- **THE EXERCISE**
Copy out each of the following rows word for word, keeping every line as it stands.

- **SOURCE RECORDS**
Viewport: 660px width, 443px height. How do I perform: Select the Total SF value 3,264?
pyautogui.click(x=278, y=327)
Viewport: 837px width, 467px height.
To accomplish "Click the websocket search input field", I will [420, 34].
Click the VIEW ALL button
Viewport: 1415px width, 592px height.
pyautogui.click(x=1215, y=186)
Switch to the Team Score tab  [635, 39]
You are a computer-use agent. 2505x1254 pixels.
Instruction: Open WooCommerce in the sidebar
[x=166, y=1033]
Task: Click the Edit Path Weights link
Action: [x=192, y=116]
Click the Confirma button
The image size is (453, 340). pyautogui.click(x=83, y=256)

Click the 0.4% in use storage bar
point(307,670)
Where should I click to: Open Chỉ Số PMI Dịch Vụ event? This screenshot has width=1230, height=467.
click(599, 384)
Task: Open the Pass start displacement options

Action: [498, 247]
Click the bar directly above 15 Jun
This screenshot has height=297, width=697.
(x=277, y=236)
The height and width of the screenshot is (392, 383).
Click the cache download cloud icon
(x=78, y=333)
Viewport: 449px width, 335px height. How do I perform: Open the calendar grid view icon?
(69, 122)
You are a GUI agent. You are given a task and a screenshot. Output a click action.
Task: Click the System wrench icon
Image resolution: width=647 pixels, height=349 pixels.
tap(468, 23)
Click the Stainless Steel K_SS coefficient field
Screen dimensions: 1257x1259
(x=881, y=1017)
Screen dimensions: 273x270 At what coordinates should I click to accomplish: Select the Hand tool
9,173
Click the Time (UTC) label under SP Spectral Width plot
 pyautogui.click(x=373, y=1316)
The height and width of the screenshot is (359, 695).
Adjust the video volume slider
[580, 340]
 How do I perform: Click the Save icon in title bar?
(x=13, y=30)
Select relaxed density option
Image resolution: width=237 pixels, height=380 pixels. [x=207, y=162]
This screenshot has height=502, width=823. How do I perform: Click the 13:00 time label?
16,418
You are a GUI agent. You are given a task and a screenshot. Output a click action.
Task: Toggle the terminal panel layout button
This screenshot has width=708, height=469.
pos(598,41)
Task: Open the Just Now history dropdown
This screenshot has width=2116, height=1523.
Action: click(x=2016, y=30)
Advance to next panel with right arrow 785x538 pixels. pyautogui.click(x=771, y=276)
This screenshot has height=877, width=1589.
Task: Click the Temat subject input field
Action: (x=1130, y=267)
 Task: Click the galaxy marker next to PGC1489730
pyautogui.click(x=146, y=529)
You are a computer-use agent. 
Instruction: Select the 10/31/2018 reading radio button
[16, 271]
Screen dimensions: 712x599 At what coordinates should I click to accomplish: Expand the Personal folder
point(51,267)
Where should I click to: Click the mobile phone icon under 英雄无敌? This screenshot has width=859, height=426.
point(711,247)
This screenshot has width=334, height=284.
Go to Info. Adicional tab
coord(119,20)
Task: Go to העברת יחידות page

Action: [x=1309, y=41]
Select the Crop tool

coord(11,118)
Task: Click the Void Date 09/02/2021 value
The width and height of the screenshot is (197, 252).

- **FINISHED TASK**
Viewport: 660px width, 443px height. How do I perform: Select the Total SF value 3,264?
pyautogui.click(x=278, y=327)
Viewport: 837px width, 467px height.
To accomplish "Click the websocket search input field", I will [420, 34].
Click the VIEW ALL button
Viewport: 1415px width, 592px height.
pyautogui.click(x=1215, y=186)
Switch to the Team Score tab  [635, 39]
You are a computer-use agent. 2505x1254 pixels.
Instruction: Open WooCommerce in the sidebar
[x=166, y=1033]
Task: Click the Edit Path Weights link
Action: [x=192, y=116]
Click the Confirma button
The image size is (453, 340). pyautogui.click(x=83, y=256)

Click the 0.4% in use storage bar
point(307,670)
Where should I click to: Open Chỉ Số PMI Dịch Vụ event? This screenshot has width=1230, height=467.
click(599, 384)
Task: Open the Pass start displacement options

Action: [498, 247]
Click the bar directly above 15 Jun
This screenshot has height=297, width=697.
(x=277, y=236)
The height and width of the screenshot is (392, 383).
Click the cache download cloud icon
(x=78, y=333)
Viewport: 449px width, 335px height. How do I perform: Open the calendar grid view icon?
(69, 122)
You are a GUI agent. You are given a task and a screenshot. Output a click action.
Task: Click the System wrench icon
Image resolution: width=647 pixels, height=349 pixels.
tap(468, 23)
Click the Stainless Steel K_SS coefficient field
Screen dimensions: 1257x1259
(x=881, y=1017)
Screen dimensions: 273x270 At what coordinates should I click to accomplish: Select the Hand tool
9,173
Click the Time (UTC) label under SP Spectral Width plot
 pyautogui.click(x=373, y=1316)
The height and width of the screenshot is (359, 695).
Adjust the video volume slider
[580, 340]
 How do I perform: Click the Save icon in title bar?
(x=13, y=30)
Select relaxed density option
Image resolution: width=237 pixels, height=380 pixels. [x=207, y=162]
This screenshot has height=502, width=823. How do I perform: Click the 13:00 time label?
16,418
You are a GUI agent. You are given a task and a screenshot. Output a click action.
Task: Toggle the terminal panel layout button
This screenshot has width=708, height=469.
pos(598,41)
Task: Open the Just Now history dropdown
This screenshot has width=2116, height=1523.
Action: click(x=2016, y=30)
Advance to next panel with right arrow 785x538 pixels. pyautogui.click(x=771, y=276)
This screenshot has height=877, width=1589.
Task: Click the Temat subject input field
Action: (x=1130, y=267)
 Task: Click the galaxy marker next to PGC1489730
pyautogui.click(x=146, y=529)
You are a computer-use agent. 
Instruction: Select the 10/31/2018 reading radio button
[16, 271]
Screen dimensions: 712x599 At what coordinates should I click to accomplish: Expand the Personal folder
point(51,267)
Where should I click to: Click the mobile phone icon under 英雄无敌? This screenshot has width=859, height=426.
point(711,247)
This screenshot has width=334, height=284.
Go to Info. Adicional tab
coord(119,20)
Task: Go to העברת יחידות page

Action: [x=1309, y=41]
Select the Crop tool

coord(11,118)
Task: Click the Void Date 09/02/2021 value
The width and height of the screenshot is (197, 252).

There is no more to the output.